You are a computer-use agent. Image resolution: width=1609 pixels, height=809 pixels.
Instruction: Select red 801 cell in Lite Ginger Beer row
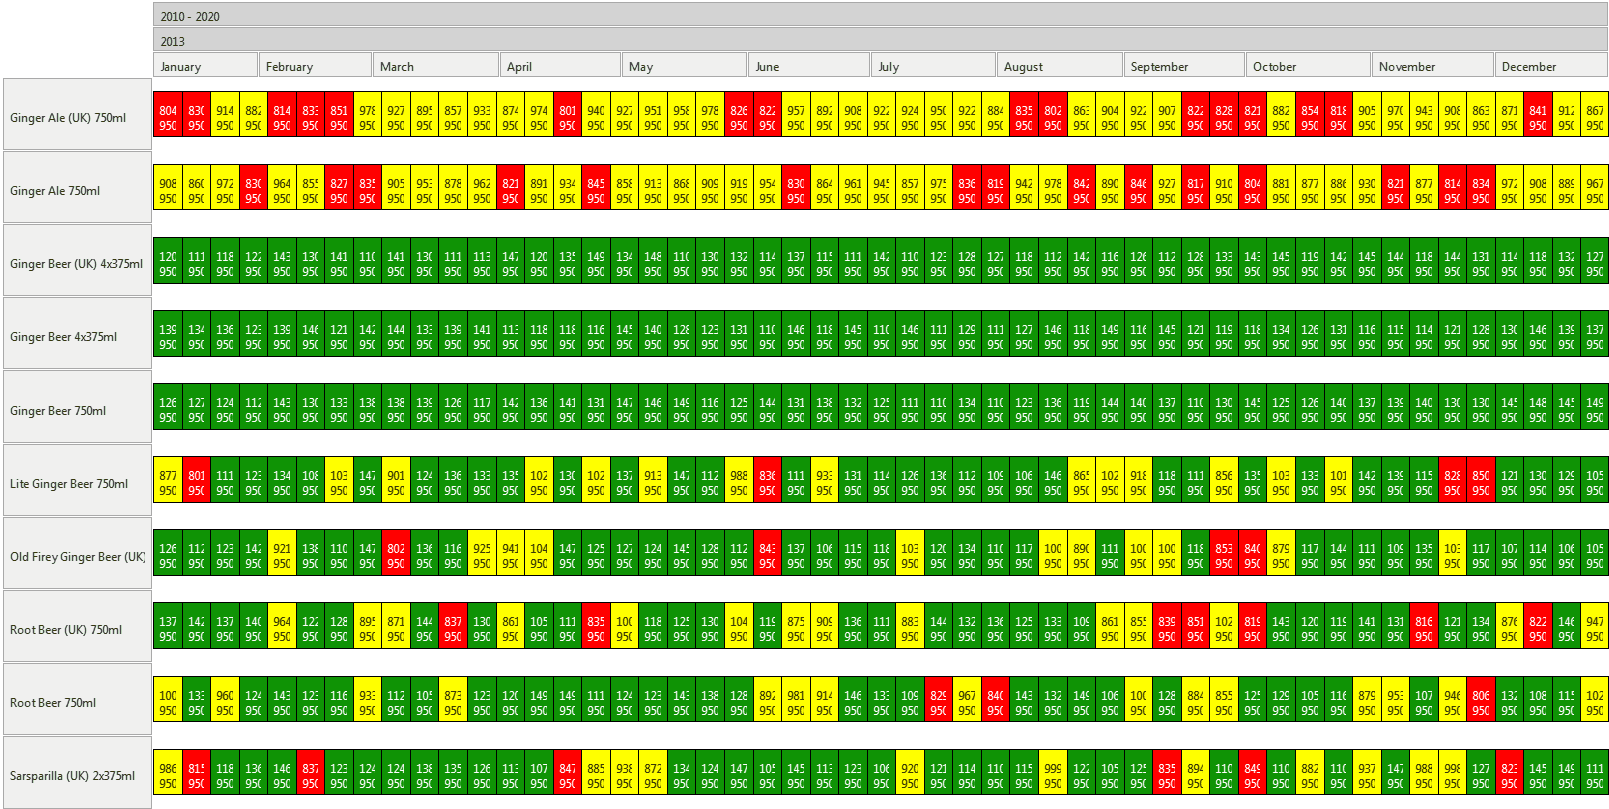pyautogui.click(x=196, y=483)
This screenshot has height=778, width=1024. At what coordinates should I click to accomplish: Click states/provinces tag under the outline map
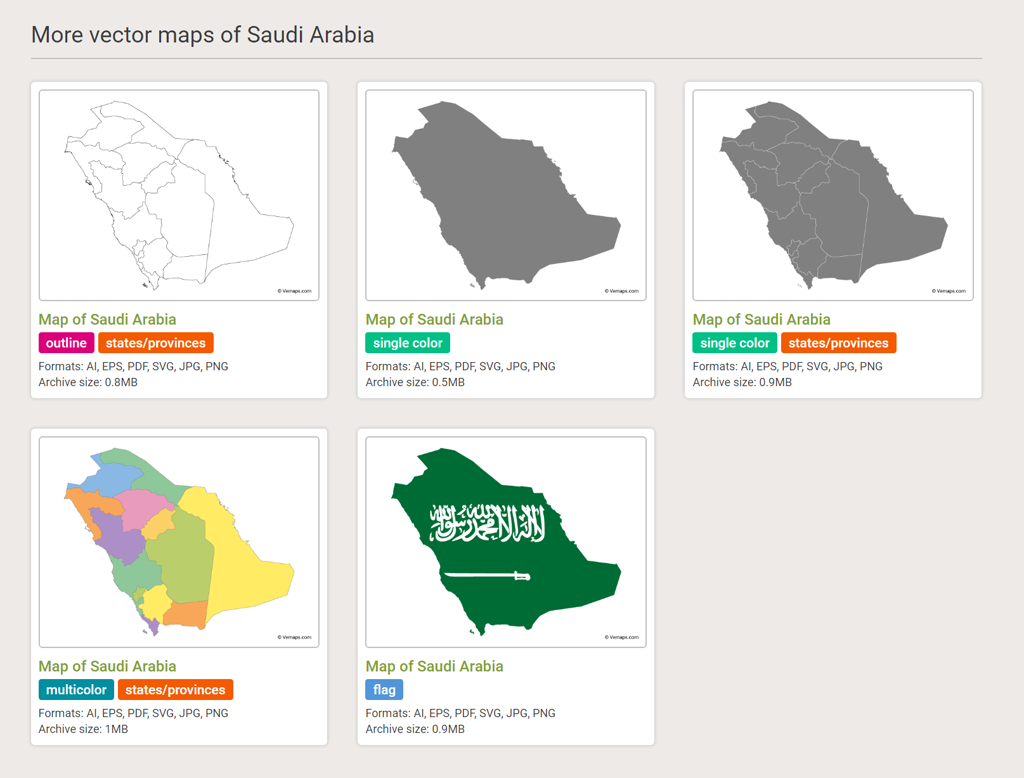pyautogui.click(x=155, y=343)
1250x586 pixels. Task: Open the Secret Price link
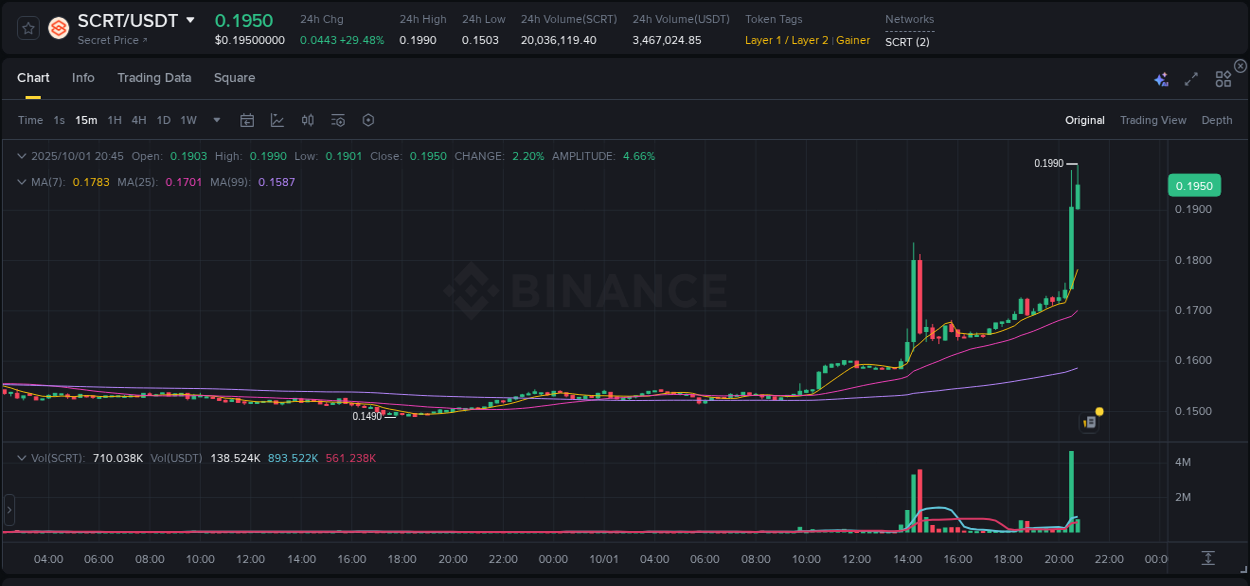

____________________

In transcribing the listing, keep each word as it is and drop the pictures.

▶ Exercise output
You are a computer-use agent. Image resolution: width=1609 pixels, height=809 pixels.
Instruction: Select red 801 cell in Lite Ginger Beer row
pyautogui.click(x=196, y=483)
This screenshot has height=778, width=1024. At what coordinates should I click to accomplish: Click states/provinces tag under the outline map
pyautogui.click(x=155, y=343)
1250x586 pixels. Task: Open the Secret Price link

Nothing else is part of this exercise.